Stored entries
* * * * * * * * *

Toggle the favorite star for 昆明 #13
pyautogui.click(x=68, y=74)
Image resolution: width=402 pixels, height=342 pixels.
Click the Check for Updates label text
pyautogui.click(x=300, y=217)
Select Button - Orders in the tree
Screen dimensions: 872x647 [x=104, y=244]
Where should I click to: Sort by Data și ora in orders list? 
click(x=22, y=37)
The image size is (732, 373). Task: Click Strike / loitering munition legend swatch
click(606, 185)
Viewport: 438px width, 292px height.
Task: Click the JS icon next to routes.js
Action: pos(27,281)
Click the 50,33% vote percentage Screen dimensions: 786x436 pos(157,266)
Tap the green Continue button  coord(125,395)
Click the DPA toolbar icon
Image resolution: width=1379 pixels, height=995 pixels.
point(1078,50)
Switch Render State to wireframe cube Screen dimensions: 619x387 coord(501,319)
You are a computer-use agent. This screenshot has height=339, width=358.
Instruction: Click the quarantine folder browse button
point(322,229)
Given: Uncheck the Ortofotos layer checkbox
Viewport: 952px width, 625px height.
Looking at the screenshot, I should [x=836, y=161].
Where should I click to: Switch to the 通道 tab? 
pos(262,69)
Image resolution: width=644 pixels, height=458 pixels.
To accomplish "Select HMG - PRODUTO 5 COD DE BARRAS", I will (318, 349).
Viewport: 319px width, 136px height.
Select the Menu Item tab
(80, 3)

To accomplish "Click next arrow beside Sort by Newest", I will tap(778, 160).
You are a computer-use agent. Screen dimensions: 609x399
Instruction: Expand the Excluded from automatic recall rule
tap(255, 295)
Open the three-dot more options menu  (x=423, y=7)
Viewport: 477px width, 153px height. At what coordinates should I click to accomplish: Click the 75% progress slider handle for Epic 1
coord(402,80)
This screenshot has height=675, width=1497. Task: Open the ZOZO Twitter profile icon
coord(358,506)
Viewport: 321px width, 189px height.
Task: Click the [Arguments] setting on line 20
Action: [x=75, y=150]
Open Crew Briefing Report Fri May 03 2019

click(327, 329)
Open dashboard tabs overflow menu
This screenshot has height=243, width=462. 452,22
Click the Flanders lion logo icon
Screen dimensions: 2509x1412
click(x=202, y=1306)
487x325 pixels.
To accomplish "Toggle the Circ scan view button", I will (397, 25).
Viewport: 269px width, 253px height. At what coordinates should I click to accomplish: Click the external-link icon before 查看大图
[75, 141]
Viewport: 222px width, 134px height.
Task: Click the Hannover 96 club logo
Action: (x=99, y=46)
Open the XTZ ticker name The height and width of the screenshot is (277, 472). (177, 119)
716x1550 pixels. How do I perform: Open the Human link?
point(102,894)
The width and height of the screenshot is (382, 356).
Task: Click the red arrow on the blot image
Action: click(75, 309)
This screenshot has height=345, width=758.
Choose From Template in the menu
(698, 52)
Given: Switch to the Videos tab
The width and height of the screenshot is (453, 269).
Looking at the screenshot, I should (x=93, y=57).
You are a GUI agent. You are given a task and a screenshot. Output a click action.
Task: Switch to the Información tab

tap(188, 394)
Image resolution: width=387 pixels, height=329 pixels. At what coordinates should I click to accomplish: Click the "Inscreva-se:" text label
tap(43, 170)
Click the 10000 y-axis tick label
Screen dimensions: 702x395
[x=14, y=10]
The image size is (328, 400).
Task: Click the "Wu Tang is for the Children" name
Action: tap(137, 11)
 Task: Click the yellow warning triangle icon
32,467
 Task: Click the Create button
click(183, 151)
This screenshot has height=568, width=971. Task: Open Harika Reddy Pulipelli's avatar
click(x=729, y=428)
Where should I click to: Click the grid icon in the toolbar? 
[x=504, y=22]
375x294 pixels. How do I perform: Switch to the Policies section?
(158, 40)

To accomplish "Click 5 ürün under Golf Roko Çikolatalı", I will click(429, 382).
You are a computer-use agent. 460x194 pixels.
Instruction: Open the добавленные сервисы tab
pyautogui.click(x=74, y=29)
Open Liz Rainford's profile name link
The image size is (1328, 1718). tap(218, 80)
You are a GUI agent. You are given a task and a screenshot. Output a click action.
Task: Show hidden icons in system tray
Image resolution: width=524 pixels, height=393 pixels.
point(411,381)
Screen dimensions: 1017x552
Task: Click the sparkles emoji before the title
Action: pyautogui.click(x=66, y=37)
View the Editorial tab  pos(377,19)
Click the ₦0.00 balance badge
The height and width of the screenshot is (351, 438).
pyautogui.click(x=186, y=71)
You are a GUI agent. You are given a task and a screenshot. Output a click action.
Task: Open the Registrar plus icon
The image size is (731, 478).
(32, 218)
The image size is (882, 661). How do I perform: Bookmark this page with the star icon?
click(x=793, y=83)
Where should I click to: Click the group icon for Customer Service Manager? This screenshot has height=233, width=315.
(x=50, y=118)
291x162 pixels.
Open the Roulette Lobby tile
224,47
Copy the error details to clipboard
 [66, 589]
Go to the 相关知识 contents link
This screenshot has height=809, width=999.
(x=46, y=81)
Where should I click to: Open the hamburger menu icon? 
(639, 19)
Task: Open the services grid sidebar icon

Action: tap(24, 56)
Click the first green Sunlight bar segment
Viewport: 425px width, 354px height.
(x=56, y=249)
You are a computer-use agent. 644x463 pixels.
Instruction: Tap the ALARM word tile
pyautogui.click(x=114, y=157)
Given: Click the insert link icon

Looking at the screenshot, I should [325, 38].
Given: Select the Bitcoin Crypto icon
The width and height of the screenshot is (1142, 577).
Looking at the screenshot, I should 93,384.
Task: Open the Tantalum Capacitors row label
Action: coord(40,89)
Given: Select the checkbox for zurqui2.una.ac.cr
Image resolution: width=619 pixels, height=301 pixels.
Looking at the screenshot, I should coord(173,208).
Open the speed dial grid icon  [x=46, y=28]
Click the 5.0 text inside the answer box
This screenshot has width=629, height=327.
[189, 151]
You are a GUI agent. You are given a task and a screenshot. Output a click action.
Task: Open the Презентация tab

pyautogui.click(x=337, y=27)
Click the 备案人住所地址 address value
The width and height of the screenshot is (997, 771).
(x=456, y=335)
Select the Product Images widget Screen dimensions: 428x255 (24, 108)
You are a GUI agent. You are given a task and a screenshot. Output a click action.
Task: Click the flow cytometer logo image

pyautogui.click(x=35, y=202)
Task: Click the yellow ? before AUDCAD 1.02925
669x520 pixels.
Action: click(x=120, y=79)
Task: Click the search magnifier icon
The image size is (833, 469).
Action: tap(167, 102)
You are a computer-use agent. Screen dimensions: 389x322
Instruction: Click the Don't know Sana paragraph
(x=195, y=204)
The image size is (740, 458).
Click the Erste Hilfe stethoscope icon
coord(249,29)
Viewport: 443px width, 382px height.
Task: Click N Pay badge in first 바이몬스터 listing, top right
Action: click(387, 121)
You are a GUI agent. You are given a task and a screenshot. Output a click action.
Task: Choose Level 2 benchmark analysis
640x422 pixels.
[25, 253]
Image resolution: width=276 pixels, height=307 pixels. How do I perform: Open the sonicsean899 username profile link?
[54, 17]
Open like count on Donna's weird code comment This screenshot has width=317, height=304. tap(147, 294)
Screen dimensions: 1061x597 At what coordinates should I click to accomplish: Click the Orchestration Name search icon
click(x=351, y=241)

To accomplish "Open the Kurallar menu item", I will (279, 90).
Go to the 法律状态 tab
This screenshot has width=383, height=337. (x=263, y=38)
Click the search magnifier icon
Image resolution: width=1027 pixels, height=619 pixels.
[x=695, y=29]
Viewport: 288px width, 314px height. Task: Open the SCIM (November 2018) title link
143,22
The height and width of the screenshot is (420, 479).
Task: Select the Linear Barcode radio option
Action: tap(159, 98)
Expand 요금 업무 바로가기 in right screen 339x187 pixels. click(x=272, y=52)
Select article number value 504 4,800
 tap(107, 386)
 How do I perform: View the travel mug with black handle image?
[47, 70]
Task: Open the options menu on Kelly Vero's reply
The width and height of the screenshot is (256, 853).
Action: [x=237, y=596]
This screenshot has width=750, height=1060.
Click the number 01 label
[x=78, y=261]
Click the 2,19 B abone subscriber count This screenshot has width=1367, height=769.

* * * * * * * * *

### AIM OF THE TASK
Reproduce, word for word and in full, only the lines above that start at the line with "You are a computer-use agent. 644x463 pixels." and run through the line with "The image size is (740, 458).", both ends included.

### SOLUTION BELOW
You are a computer-use agent. 644x463 pixels.
Instruction: Tap the ALARM word tile
pyautogui.click(x=114, y=157)
Given: Click the insert link icon

Looking at the screenshot, I should [325, 38].
Given: Select the Bitcoin Crypto icon
The width and height of the screenshot is (1142, 577).
Looking at the screenshot, I should 93,384.
Task: Open the Tantalum Capacitors row label
Action: coord(40,89)
Given: Select the checkbox for zurqui2.una.ac.cr
Image resolution: width=619 pixels, height=301 pixels.
Looking at the screenshot, I should coord(173,208).
Open the speed dial grid icon  [x=46, y=28]
Click the 5.0 text inside the answer box
This screenshot has width=629, height=327.
[189, 151]
You are a GUI agent. You are given a task and a screenshot. Output a click action.
Task: Open the Презентация tab

pyautogui.click(x=337, y=27)
Click the 备案人住所地址 address value
The width and height of the screenshot is (997, 771).
(x=456, y=335)
Select the Product Images widget Screen dimensions: 428x255 (24, 108)
You are a GUI agent. You are given a task and a screenshot. Output a click action.
Task: Click the flow cytometer logo image

pyautogui.click(x=35, y=202)
Task: Click the yellow ? before AUDCAD 1.02925
669x520 pixels.
Action: click(x=120, y=79)
Task: Click the search magnifier icon
The image size is (833, 469).
Action: tap(167, 102)
You are a computer-use agent. Screen dimensions: 389x322
Instruction: Click the Don't know Sana paragraph
(x=195, y=204)
The image size is (740, 458).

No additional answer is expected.